En résumé, on le voit, ce sont toujours les mêmes effets résultant des mêmes causes. — Suivons-les plus loin : ils deviennent encore plus attristants.

Le pays se dépeuple chaque jour. — Ruinés dans leur culture, les habitants émigrent loin de cette terre désolée, et beaucoup n’y reviennent plus, contre l’habitude générale des montagnards. On voit de toutes parts des cabanes désertes ou en ruines, et déjà, dans certaines localités, il y a plus de champs que de bras.

L’état précaire de ces champs décourage la population : elle abandonne la charrue, et fonde toutes ses ressources dans les troupeaux. Mais les troupeaux hâtent la ruine du pays, qui périra par cette ressource même. Chaque année, leur nombre diminue faute de pacages. Le chiffre des bêtes à laine, qui était de 53 000, il y a vingt ans, n’est plus que de 36 000. Une commune[3] qui en nourrissait 25 000 il y a 15 ans, n’en nourrit plus que 11 000. — Ainsi, les habitants, qui sacrifient tout leur sol aux troupeaux, ne laisseront pas même ce dernier héritage à leurs descendants.

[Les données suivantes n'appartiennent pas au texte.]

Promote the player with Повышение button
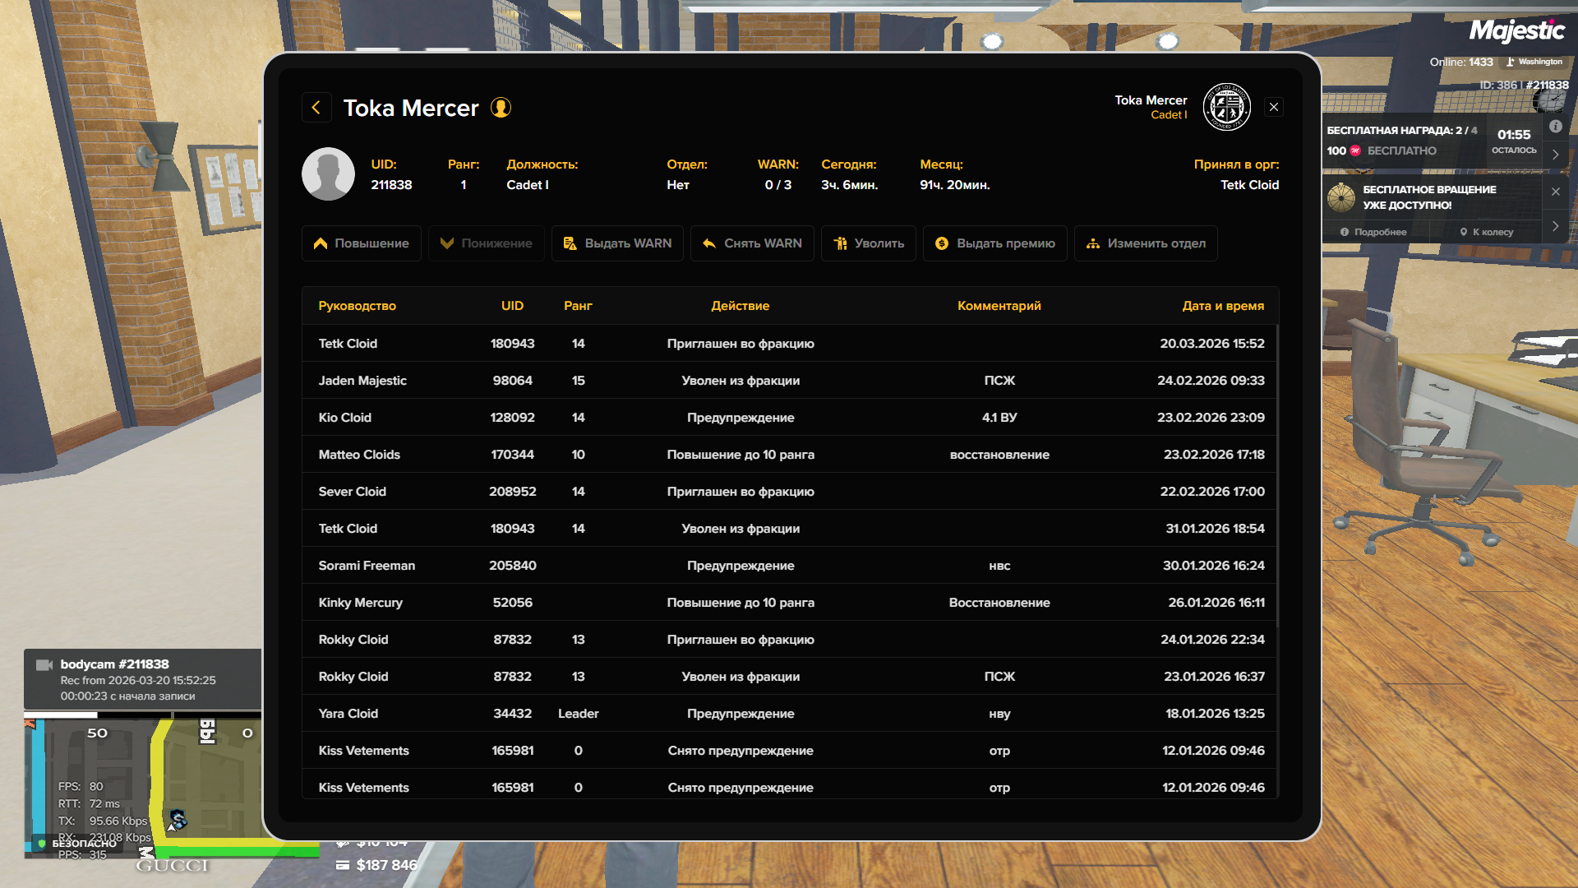 [x=362, y=243]
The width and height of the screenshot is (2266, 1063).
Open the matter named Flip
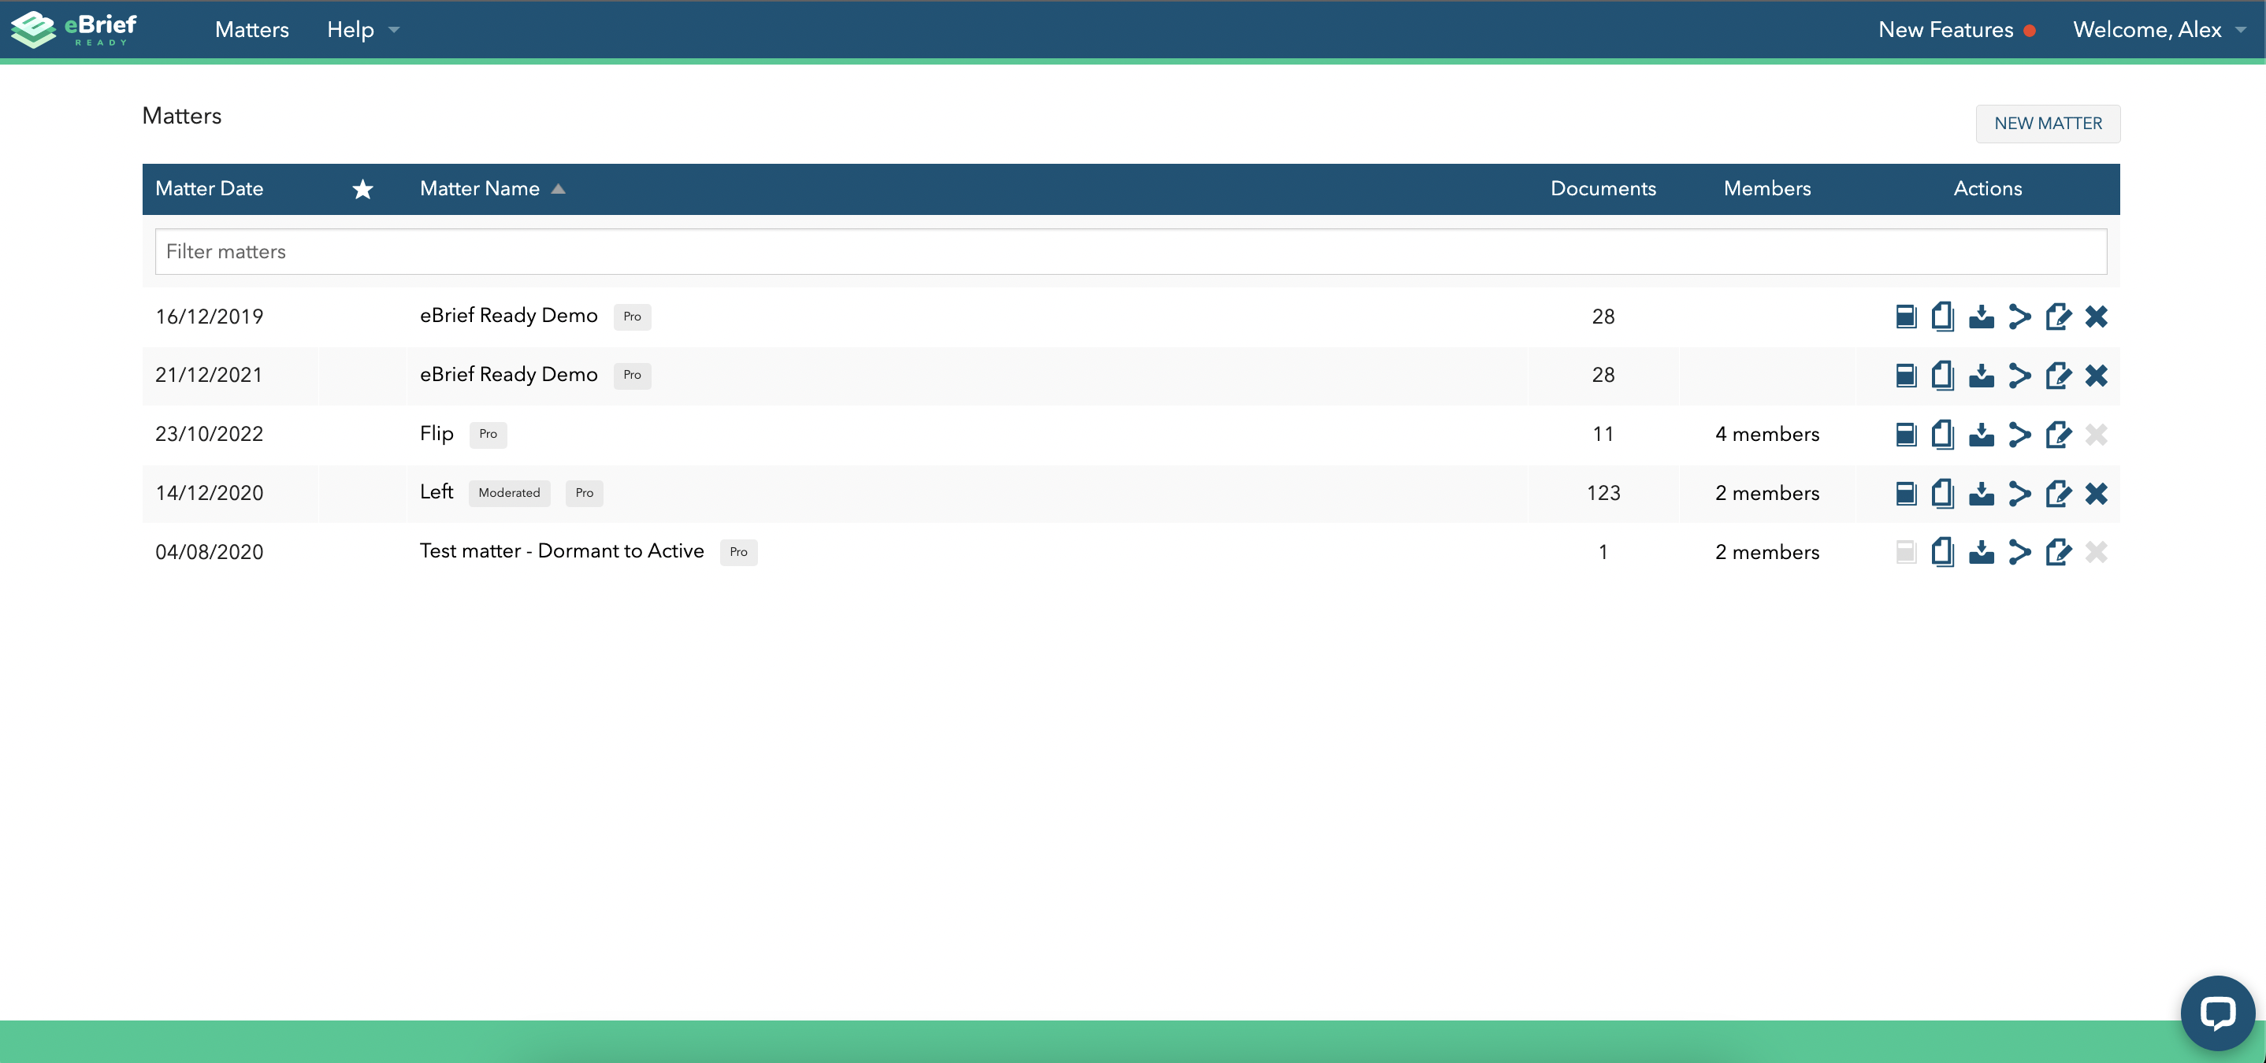pyautogui.click(x=436, y=433)
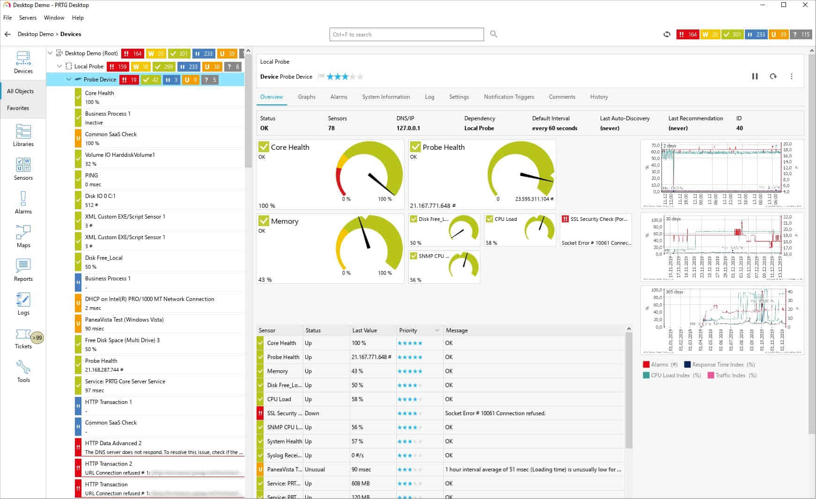Viewport: 816px width, 499px height.
Task: Open the Sensors view from the sidebar
Action: point(23,169)
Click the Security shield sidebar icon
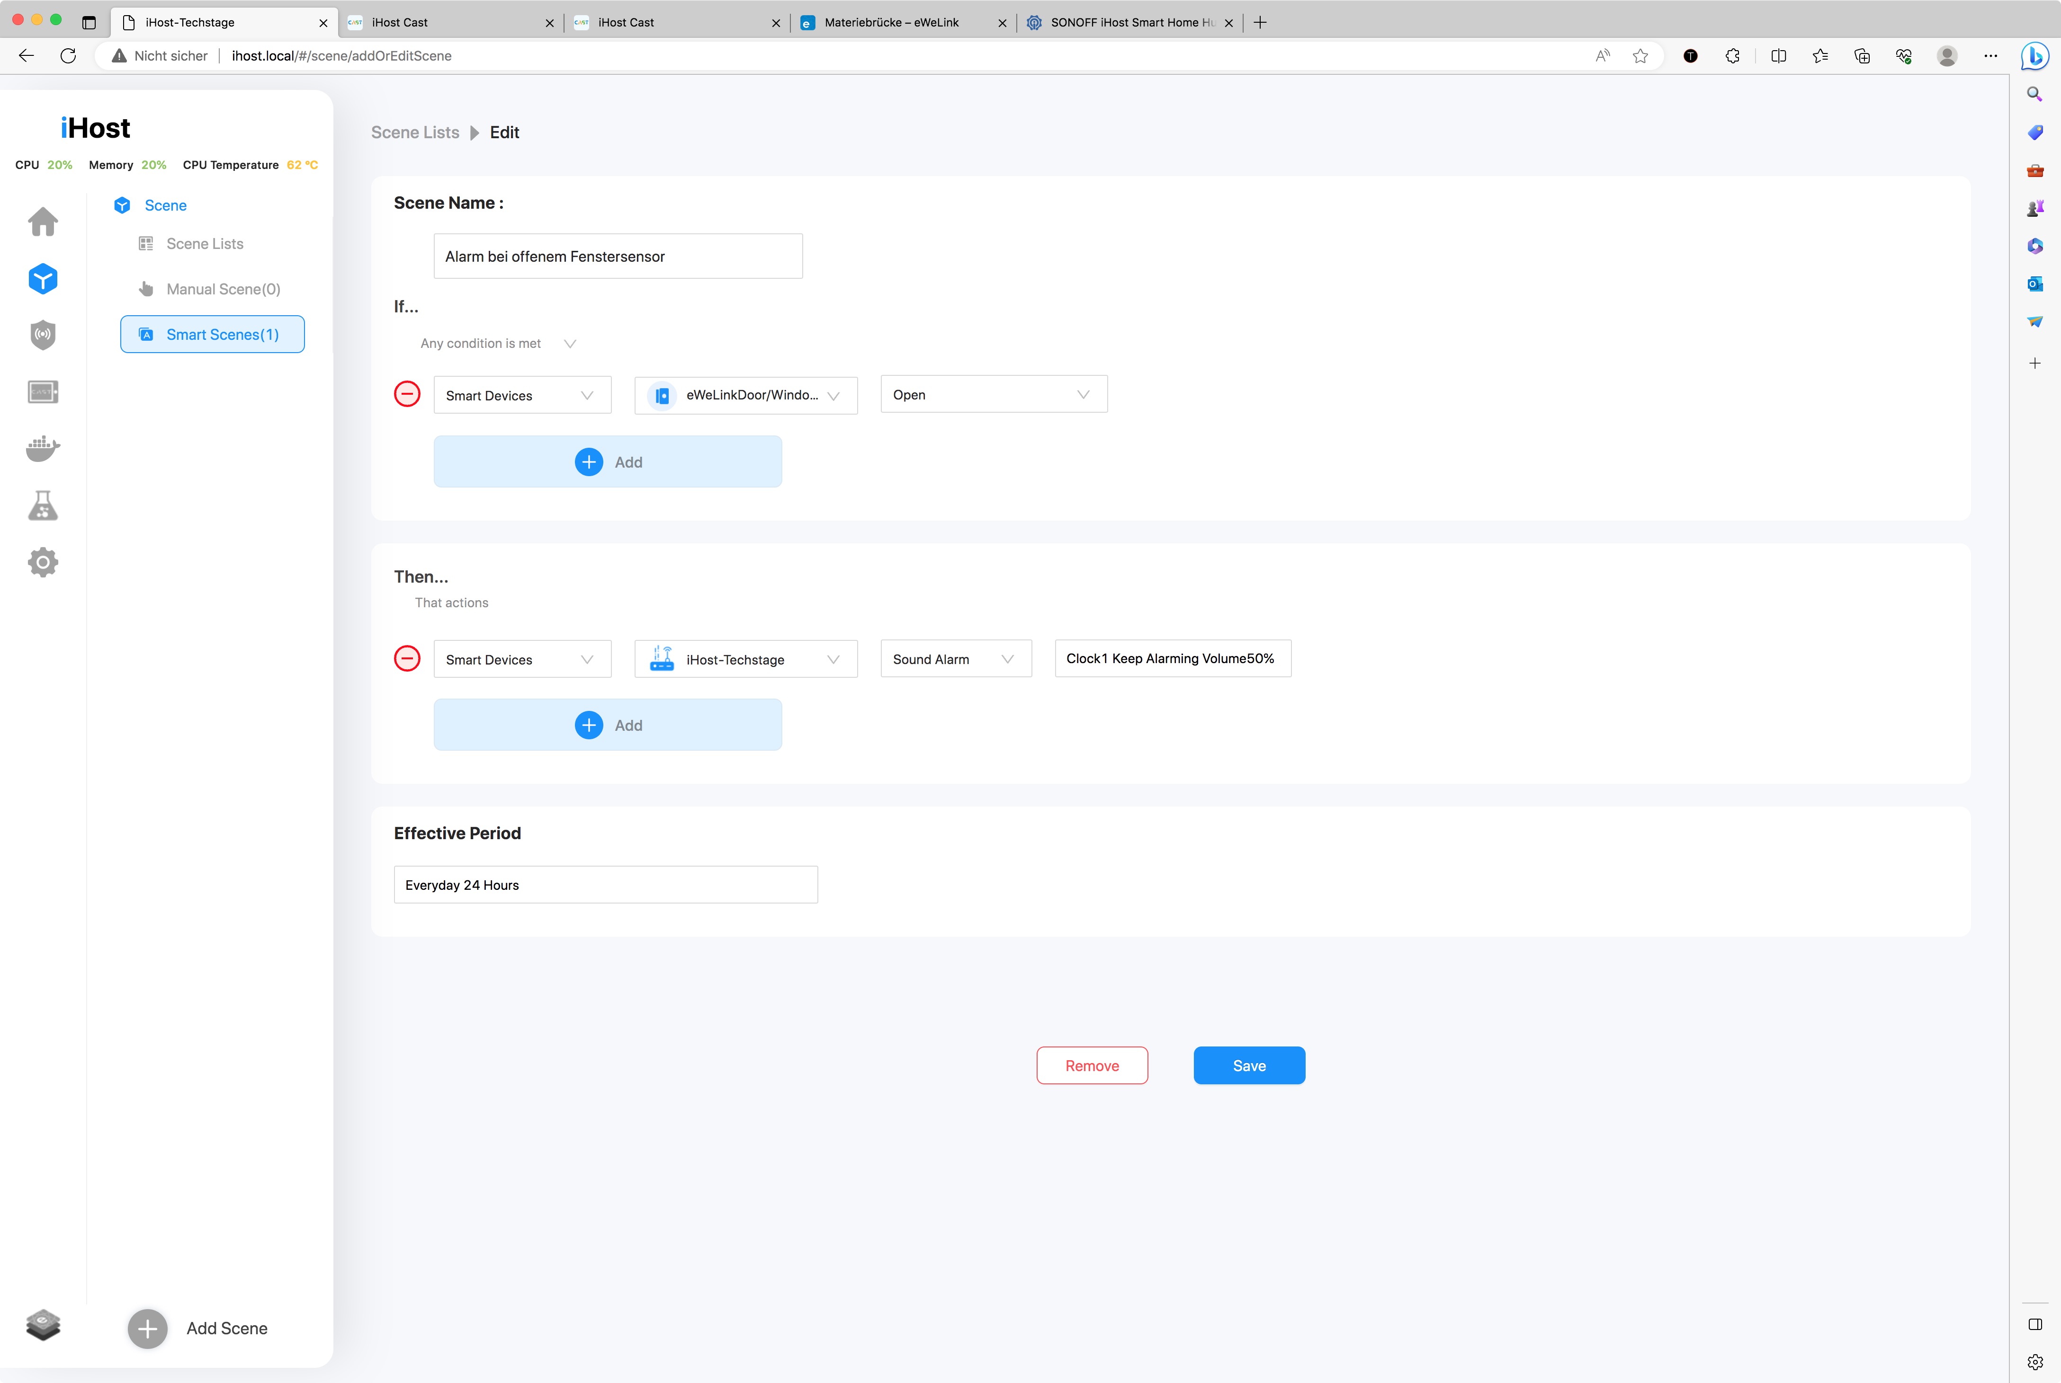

Maintenant on doit voir clairement où mène cet enchaînement fatal de causes et d’effets qui commence par la destruction des forêts, et se termine par les souffrances et les misères de la population, condamnant ainsi

  1. Forêt de Malmort à Saint-Disdier.
  2. Quartier de Jacié à Agnières.
  3. Celle de Saint-Étienne.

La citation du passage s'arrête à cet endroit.